Saoirse Casey-Power is a final year PhD candidate within the Ocular Therapeutics Research Group in the Pharmaceutical and Molecular Biotechnology Research Centre, who graduated with first-class honours from the BSc (Hons) in Pharmaceutical Science in WIT in 2019. Having fallen in love with research during her final year undergraduate research project, Saoirse went on to pursue a PhD in the development of nano-based formulations for the treatment of age-related ocular diseases.

The PhD research project, entitled 'The development of NAD+-laden polyelectrolyte complex nanoformulations for the preventative treatment of age-related neurodegenerative ocular diseases', is funded by the SETU PhD Scholarship Programme. Saoirse is supervised by Dr Laurence Fitzhenry (PMBRC) AND co-supervised by Dr Richie Ryan (PMBRC), Dr Gautam Behl (PMBRC), Dr Peter McLoughlin (PMBRC) and Dr Mark Bryne (Biomedical Engineering Department, Rowan-Virtua School of Translational Biomedical Engineering and Sciences, New Jersey).

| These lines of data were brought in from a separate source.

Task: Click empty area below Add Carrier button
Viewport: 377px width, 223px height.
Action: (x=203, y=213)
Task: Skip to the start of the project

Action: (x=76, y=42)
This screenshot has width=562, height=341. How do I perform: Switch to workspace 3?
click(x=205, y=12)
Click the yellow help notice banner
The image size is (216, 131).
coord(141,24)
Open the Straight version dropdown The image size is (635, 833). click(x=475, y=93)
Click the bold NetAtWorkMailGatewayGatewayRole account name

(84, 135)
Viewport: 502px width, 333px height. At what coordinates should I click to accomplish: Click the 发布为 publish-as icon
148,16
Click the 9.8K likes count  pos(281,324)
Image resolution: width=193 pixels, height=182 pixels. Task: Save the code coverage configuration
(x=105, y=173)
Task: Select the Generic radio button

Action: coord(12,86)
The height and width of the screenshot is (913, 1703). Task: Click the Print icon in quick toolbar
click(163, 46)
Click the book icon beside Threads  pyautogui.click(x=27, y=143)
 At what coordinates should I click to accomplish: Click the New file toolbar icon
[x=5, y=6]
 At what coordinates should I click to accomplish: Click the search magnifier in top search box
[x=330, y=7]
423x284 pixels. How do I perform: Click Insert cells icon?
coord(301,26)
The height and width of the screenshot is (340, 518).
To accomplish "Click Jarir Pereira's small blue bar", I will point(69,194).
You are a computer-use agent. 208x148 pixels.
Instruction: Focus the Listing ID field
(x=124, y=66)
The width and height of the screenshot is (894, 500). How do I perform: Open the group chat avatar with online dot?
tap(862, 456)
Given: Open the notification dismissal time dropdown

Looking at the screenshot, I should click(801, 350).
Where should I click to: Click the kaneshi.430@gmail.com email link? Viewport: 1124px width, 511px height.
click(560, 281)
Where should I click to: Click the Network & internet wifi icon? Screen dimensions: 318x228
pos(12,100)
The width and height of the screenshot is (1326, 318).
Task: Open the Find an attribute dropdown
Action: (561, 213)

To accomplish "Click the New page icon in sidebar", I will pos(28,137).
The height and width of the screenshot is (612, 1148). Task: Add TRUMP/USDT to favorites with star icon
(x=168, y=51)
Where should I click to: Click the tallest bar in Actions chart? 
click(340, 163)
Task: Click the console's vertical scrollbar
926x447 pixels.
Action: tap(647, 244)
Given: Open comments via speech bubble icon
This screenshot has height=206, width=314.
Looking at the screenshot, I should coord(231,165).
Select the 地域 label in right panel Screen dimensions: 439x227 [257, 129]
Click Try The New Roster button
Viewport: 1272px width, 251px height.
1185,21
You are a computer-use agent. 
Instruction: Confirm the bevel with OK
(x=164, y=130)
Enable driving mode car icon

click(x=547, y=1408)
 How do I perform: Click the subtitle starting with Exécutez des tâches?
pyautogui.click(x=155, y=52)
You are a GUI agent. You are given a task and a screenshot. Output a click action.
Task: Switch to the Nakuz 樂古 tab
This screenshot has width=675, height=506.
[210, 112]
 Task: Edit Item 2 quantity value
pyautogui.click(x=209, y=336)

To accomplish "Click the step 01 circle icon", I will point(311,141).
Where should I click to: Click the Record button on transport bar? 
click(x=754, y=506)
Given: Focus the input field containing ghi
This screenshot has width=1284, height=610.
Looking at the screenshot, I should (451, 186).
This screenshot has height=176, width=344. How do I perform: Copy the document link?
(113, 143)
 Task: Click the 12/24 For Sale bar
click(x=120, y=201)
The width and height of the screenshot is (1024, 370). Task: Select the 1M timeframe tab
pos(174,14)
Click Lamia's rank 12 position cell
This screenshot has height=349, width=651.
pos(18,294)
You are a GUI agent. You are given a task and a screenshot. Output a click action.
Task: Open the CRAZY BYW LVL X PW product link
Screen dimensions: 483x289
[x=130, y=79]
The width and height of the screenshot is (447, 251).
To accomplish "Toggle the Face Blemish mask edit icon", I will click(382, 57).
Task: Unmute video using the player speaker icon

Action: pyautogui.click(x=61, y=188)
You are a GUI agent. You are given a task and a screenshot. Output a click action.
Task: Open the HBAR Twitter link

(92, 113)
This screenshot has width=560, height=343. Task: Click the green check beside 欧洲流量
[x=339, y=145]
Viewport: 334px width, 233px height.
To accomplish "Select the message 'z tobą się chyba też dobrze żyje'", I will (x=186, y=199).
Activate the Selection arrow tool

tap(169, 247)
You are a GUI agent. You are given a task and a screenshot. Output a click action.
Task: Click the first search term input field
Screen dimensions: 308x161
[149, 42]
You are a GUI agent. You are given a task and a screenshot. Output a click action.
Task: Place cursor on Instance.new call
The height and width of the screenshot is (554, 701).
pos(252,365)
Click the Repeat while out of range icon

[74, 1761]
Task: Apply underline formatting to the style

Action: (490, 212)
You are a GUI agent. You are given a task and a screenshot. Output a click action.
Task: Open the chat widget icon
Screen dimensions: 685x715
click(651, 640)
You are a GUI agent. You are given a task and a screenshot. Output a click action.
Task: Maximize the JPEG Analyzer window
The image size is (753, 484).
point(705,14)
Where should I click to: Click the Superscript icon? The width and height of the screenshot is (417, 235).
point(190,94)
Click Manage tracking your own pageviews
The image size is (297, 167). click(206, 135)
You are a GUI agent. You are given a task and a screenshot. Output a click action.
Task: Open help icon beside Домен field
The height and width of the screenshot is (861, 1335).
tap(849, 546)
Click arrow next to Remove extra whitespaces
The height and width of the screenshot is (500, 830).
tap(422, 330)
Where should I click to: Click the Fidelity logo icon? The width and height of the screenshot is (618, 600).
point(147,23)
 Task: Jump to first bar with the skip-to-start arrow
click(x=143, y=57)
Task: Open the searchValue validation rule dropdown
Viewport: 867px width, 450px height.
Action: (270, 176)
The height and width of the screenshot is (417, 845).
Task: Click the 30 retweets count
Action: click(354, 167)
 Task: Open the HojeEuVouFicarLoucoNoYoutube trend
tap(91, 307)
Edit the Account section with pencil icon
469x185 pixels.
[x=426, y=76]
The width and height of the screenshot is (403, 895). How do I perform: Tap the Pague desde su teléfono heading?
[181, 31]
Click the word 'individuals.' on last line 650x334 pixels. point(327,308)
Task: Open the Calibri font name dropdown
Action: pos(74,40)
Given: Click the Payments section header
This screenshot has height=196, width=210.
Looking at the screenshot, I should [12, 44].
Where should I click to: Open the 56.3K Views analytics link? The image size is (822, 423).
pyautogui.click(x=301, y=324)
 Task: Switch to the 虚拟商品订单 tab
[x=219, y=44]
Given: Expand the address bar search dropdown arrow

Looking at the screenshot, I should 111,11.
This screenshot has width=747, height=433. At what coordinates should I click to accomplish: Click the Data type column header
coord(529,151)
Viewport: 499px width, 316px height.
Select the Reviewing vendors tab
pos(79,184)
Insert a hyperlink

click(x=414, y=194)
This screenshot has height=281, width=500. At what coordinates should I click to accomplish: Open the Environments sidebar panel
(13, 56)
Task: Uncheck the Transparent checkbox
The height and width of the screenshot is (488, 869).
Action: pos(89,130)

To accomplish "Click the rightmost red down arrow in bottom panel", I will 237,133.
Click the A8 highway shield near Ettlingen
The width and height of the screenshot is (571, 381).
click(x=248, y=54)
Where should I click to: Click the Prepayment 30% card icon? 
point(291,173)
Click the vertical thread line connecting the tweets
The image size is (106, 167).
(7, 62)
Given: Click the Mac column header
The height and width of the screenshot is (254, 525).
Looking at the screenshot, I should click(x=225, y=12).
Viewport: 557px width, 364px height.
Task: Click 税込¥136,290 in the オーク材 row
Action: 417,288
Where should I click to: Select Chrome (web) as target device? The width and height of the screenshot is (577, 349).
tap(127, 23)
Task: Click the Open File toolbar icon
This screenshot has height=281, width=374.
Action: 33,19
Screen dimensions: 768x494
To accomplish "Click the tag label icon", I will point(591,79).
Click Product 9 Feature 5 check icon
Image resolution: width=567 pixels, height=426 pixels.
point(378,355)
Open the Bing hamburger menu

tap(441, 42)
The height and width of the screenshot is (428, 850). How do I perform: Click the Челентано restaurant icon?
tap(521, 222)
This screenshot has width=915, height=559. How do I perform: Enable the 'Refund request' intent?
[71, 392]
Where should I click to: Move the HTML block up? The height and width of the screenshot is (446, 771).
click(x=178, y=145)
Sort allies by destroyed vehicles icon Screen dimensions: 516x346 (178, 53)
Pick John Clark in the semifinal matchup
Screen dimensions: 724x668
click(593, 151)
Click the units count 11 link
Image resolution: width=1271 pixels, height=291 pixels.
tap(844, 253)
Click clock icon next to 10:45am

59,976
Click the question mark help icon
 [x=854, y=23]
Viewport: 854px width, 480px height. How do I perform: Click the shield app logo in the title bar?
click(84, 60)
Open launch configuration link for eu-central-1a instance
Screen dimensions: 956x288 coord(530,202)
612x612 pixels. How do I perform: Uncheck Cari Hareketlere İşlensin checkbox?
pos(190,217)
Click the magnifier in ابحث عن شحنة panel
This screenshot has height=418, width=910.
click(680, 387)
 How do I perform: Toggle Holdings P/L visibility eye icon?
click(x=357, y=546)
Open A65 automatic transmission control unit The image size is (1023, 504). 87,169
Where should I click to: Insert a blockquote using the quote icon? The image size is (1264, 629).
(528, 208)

A direct link exists between the pathogeneses of several neurodegenerative ocular diseases (age-related macular degeneration, glaucoma etc.) and the ageing process: the progressive loss of cellular homeostasis via a decline in intracellular NAD+ concentration. An imbalance in the activities of NAD+ synthesising and NAD+ consuming enzymes during the ageing process results in the impairment of sirtuin proteins responsible for mitochondrial function and biogenesis and NAD+ regeneration.  Hyperexpression of secondary enzymes such as CD-38 also occurs as a result of progressive NAD+ decline, leading to excessive activation of inflammatory pathways. Such disruption to cellular homeostasis, resulting in NAD+ decline, ultimately results in irreversible cellular damage and increased visual impairment.

This research project aims to develop and characterise a highly biocompatible nanomaterial formulation composed of natural polyelectrolyte biomaterials for the intraocular delivery of nicotinamide adenine dinucleotide (NAD+) as a means of upregulating the processes responsible for cellular longevity and minimising the deleterious effects of ageing on ocular health either before or at the early onset of disease pathogenesis. Experimental work to date has focused on the physiochemical characterisation of NAD+-laden polyelectrolyte complexes with future studies focusing on formulation modifcation to further control the release of NAD+ in vitro. In vitro and ex vivo cellular studies will be conducted to evaluate the safety and efficacy of the nanoformulation in conditions mimicking that of the ocular environment.